------ GEGEVENS ------

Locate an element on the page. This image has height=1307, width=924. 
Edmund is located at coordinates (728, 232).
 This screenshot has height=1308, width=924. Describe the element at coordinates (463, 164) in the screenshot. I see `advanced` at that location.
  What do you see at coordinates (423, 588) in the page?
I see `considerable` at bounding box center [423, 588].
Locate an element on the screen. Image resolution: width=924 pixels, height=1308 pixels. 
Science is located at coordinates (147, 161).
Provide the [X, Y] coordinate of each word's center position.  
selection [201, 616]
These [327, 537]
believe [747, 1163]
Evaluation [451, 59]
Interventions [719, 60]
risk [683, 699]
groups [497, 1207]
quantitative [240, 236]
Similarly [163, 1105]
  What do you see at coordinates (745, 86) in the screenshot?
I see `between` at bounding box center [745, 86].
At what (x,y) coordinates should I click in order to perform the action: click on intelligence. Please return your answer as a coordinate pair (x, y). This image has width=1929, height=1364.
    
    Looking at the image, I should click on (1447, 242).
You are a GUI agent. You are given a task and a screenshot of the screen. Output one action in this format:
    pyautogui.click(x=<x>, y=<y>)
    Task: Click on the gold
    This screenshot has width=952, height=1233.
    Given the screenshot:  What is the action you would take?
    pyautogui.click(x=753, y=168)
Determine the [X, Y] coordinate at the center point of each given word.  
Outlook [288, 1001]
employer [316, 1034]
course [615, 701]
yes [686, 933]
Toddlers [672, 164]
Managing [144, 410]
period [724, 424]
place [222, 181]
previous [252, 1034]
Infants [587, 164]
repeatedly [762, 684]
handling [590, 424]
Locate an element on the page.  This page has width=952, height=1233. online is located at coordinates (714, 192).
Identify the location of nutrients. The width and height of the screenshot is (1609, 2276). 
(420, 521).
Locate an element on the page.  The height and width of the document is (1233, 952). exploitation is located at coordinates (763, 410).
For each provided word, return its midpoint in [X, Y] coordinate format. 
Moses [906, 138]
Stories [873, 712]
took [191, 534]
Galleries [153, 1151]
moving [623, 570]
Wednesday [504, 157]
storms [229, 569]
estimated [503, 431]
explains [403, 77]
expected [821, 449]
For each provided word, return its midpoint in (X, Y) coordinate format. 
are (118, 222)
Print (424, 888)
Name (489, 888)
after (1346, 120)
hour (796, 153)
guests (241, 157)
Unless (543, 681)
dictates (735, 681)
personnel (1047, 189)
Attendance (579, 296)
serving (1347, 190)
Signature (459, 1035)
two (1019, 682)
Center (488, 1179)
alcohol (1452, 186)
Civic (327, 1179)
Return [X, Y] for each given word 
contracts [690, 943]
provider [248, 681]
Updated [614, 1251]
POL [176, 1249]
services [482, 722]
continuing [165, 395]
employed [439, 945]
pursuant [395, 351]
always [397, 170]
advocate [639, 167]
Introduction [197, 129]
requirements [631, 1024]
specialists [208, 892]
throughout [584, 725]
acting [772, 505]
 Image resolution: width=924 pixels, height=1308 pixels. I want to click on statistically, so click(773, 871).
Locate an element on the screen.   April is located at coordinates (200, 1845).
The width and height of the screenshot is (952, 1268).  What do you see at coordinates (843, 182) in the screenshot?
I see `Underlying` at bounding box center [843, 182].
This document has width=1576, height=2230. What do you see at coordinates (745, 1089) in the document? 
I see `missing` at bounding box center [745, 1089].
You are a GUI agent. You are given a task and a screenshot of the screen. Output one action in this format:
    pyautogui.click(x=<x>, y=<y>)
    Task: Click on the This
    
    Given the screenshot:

------

-- TAAKOMSCHRIJVING --
Geef het deel van het overzicht dat opent met de regel met "hour (796, 153)" en sluit met de regel met "contracts [690, 943]", beide inbegrepen, weer als een JSON-lijst van strings, één string per regel en zonder lege regels.

-- ANTWOORD HIERONDER --
[
  "hour (796, 153)",
  "guests (241, 157)",
  "Unless (543, 681)",
  "dictates (735, 681)",
  "personnel (1047, 189)",
  "Attendance (579, 296)",
  "serving (1347, 190)",
  "Signature (459, 1035)",
  "two (1019, 682)",
  "Center (488, 1179)",
  "alcohol (1452, 186)",
  "Civic (327, 1179)",
  "Return [X, Y] for each given word ",
  "contracts [690, 943]"
]